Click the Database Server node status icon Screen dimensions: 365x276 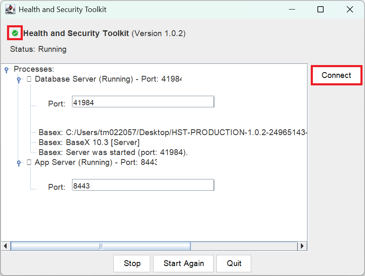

* * *

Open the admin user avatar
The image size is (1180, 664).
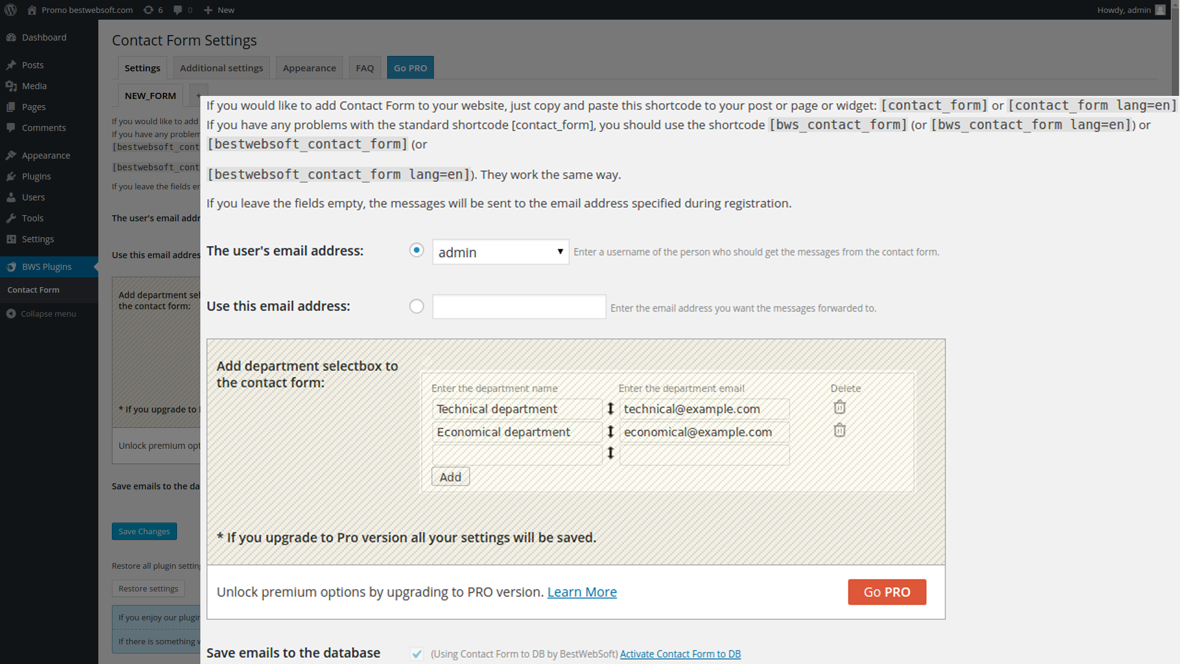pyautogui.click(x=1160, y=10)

--

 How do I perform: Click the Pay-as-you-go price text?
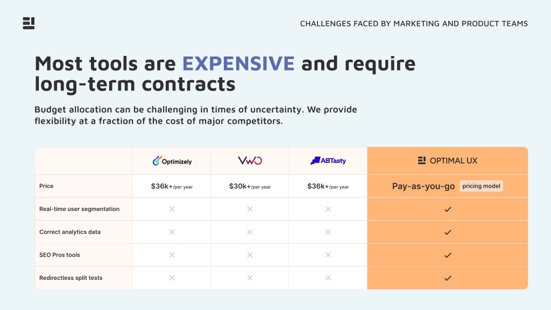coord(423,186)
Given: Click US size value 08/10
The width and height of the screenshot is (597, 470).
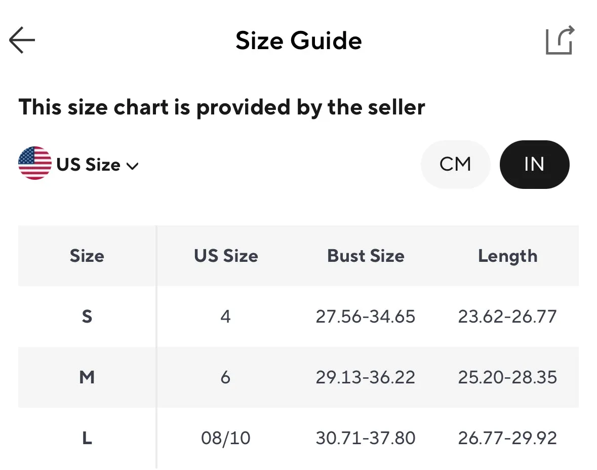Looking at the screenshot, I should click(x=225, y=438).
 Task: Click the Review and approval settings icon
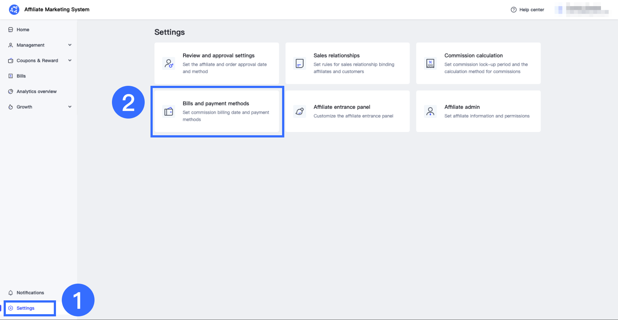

**Problem requirements**
Transcribe the lines running from the one containing "Given: Click US size value 08/10" through the one containing "Task: Click the", inclusive, leaving out the pictures.

**Answer to the exercise**
Given: Click US size value 08/10
The width and height of the screenshot is (597, 470).
Looking at the screenshot, I should click(x=225, y=438).
 Task: Click the Review and approval settings icon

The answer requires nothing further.